春は別れの季節だろうか。学部の四年生から一年経つ、3月は2回目だ。

いまの世の中で、春の別れはどれほどリアルに感じられるだろうか。恋人やそういう関係じゃあるまいし、毎日会うわけでもない。そういう人が地方に行くからと言って、今生の別れにはならないだろう。そう感じるには無理がある。

 

生きていればまた会える。この感覚に取り憑かれているのではないか。この感覚が近代の見せる幻だとしてもそれは力強い。実際にネット上では毎日会っているかもしれない。

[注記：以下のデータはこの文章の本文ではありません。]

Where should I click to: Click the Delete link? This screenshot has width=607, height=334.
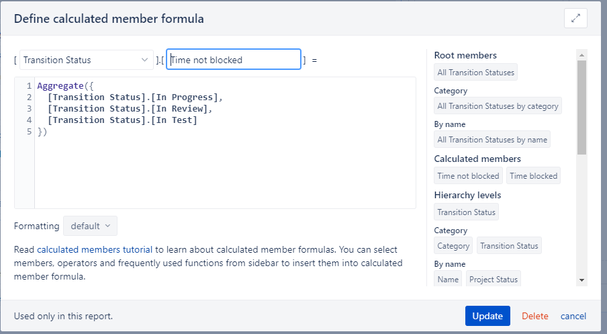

実際に会うことにどれほど意味があるのか。ネット上で、恋愛、結婚ができる時代である。飲み会だってできるかもしれない。みなスクリーンの前でグラスをかかげている。

 

しからば別れとはなんなのか。目の前からいなくなるということをいかにリアルとして感じれらるかを試されている。ひとは一瞬ではいなくならない。列車ならだんだん遠ざかっていく。老衰なら意識が薄れてゆく。もう二度と会えないかもしれないという想像力だ。

そう考えると、日々出会いと別れの連続である。逆に意味が薄れそうだ。ところがひとはバカではない。悲しむべき場所を知っている。それはどこだろうか。